Oké, je moet tegen afgedankte hamburgerpapiertjes kunnen, die dansen op de wind. En tegen opdringerige kooplui, die je avocado’s aansmeren zo hard als kanonskogels van de British East India Company. Toch is Chapel Market mijn favoriete plek in Londen.
Chapel Market heeft niet het urban hipster-gehalte van de Borough Market, of de grunge-vibe van Camden. Chapel Market in Islington heeft mijn hart veroverd door een allegaartje te zijn. Het is niet mooi. Verf bladdert van de rolluiken. Het tl-licht van diepvriessupermarkt Iceland zorgt voor een sinistere gloed. Duiven pikken aan meurende vissenkoppen in de goot.
Maar Chapel Market volgt wel het ritme van Londen. ’s Ochtends trekken de tieners van de lokale meisjesschool voorbij. Meisjes van Somalisch-Britse, Bengaals-Britse, Caribisch-Britse en White British – zoals dat hier heet – komaf. Ze dragen allemaal dezelfde grijze trui met een roze bies. Ze lachen, ze torsen enorme rugzakken, ze schreeuwen: „Oi, he texted you??? No he didn’t!!”
Chapel Market is een doodgewone Britse winkelstraat, met een Marks & Spencer, JD Sports en een drogist van Superdrugs. Dat vind ik fijn. Te vaak is Londen een stad waar welvaart doorschiet, waar een appartement in een nieuwbouwproject een miljoen pond kost, waar je even laten gaan bij de kaasboer een prijzige exercitie is. Toch kan Chapel Market zich niet altijd wapenen tegen verandering. Vorig jaar verdween M. Manze, waar je nog paling in gelei, een oer-Londens gerecht, kon eten. Soms zitten de vuilnismannen aan een kop slappe koffie en een fry-up van spek en eieren, maar het typisch Londense caff verliest de slag van Mercer, zo’n generiek industrieel hippe koffiezaak waar tijdens de middag het lunchpubliek in de rij staat.
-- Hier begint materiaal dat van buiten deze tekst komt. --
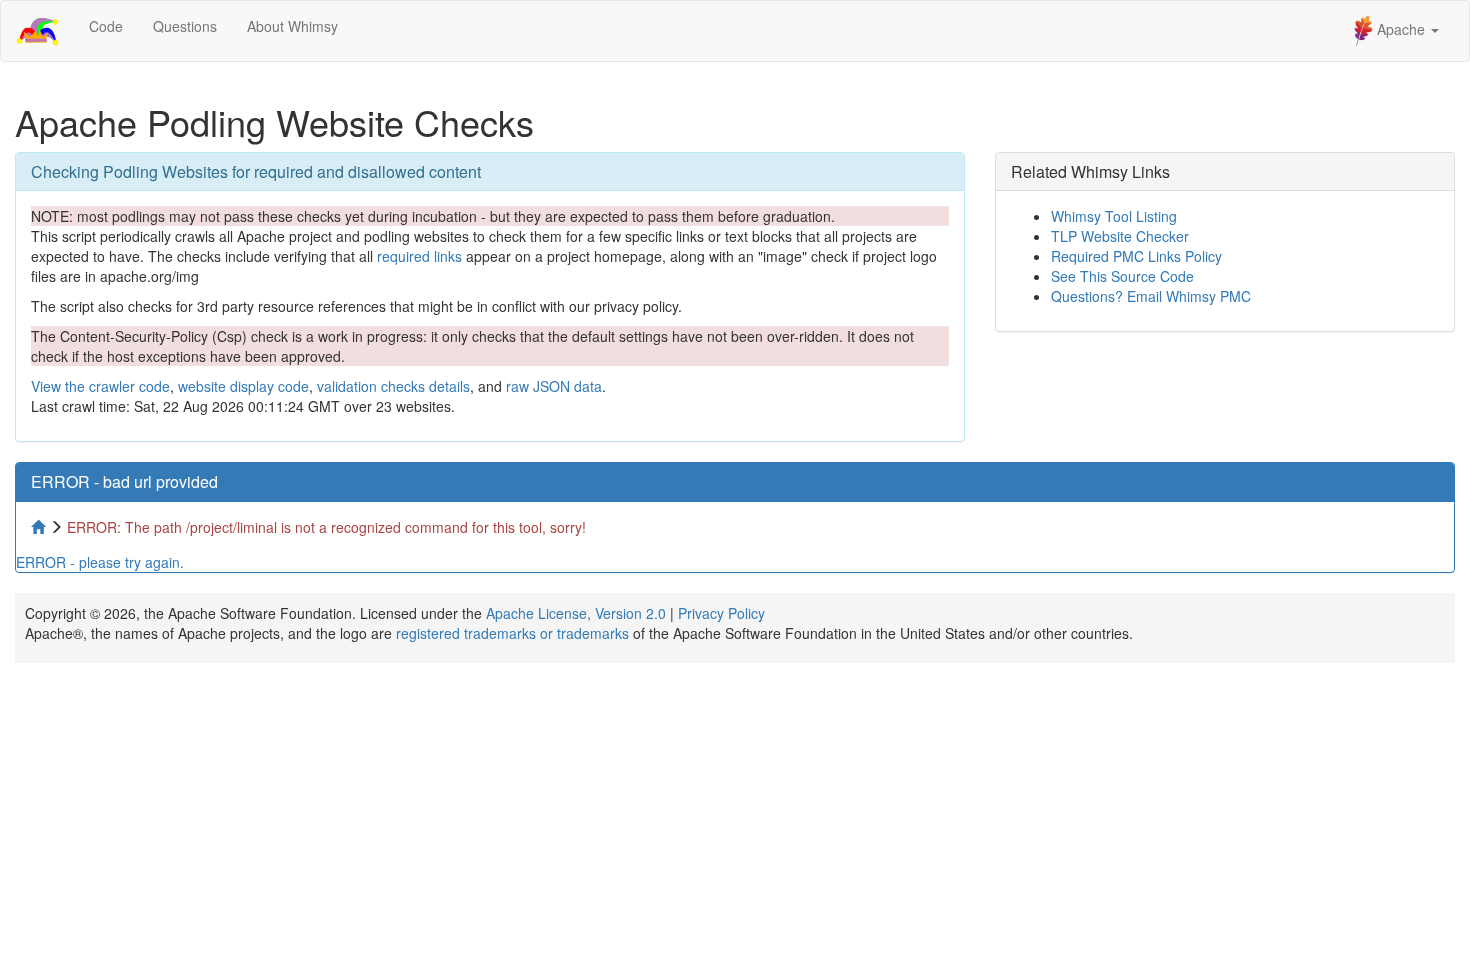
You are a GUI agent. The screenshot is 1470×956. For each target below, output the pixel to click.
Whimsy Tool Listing (1114, 216)
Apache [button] (1401, 29)
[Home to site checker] (40, 527)
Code (106, 26)
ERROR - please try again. (100, 562)
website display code (243, 386)
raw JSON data (554, 386)
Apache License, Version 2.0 (576, 613)
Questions (185, 26)
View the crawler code (100, 386)
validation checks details (393, 386)
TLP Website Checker (1120, 236)
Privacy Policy (721, 613)
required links (419, 256)
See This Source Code (1122, 276)
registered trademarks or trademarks (512, 633)
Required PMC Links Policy (1136, 256)
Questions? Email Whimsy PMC (1151, 296)
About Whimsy (292, 26)
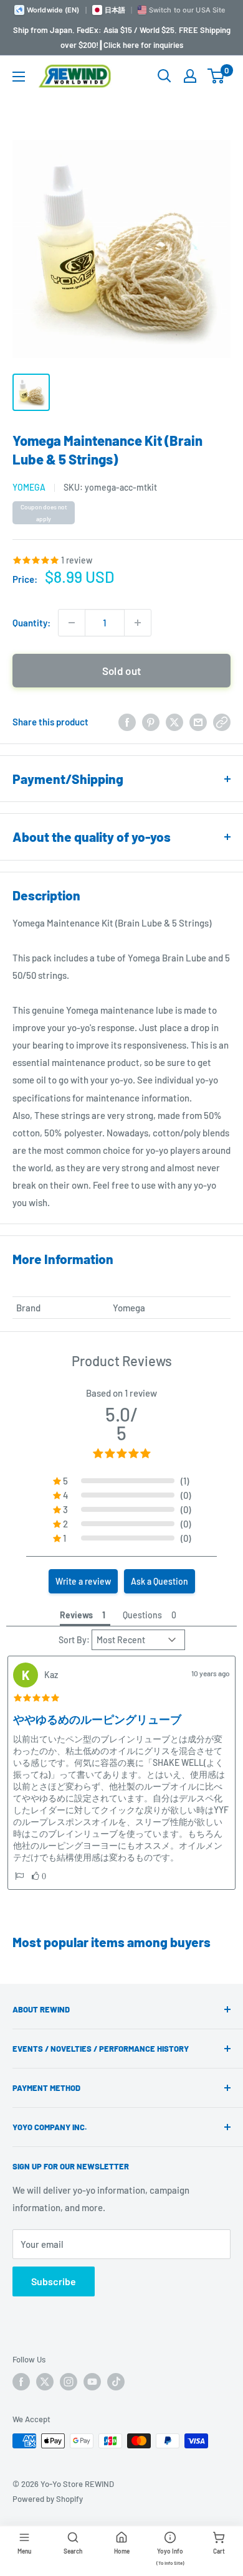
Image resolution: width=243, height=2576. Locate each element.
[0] (216, 75)
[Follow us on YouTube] (92, 2381)
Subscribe (53, 2281)
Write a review (83, 1581)
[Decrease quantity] (72, 623)
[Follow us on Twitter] (45, 2381)
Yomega (28, 487)
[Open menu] (18, 77)
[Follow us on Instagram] (68, 2381)
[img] (36, 1698)
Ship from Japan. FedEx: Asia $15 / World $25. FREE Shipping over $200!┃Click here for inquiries (122, 37)
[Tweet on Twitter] (174, 721)
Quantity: (31, 622)
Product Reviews (122, 1360)
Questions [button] (142, 1615)
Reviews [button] (76, 1615)
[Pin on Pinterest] (151, 721)
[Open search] (164, 76)
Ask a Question (159, 1581)
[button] (19, 1876)
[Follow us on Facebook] (21, 2381)
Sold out (121, 670)
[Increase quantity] (138, 623)
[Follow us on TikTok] (116, 2381)
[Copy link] (222, 721)
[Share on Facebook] (127, 721)
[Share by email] (198, 721)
Ik ga graag naar Delhi Grill, waar posters van Indiase blockbusters aan de muur hangen, en daarna koop ik groente en fruit bij Nabil. De winkel heet eigenlijk Chapel Fruit and Veg, maar wij thuis noemen het nog altijd Nabil, naar de aardige verkoper die een paar jaar geleden achter de toonbank stond. Met Nabil debatteerde ik over welke mango’s het sappigst zijn: die uit Pakistan of Indonesië – mijn vorige standplaats als NRC-correspondent. Hij wees ons erop als hij weer een jackfruit in de aanbieding had. Op een winterse dag zag ik hem eens verkleumd naast een straalkachel staan in zijn tochtige winkel. Zwaar werk, zei ik. Helemaal niet, zei hij. Opgroeien op het platteland van Pakistan was zwaarder. Op een dag, plots, had Nabil beter werk elders gevonden. Hij verliet Chapel Market en ging op in de onnavolgbare metropool die Londen is.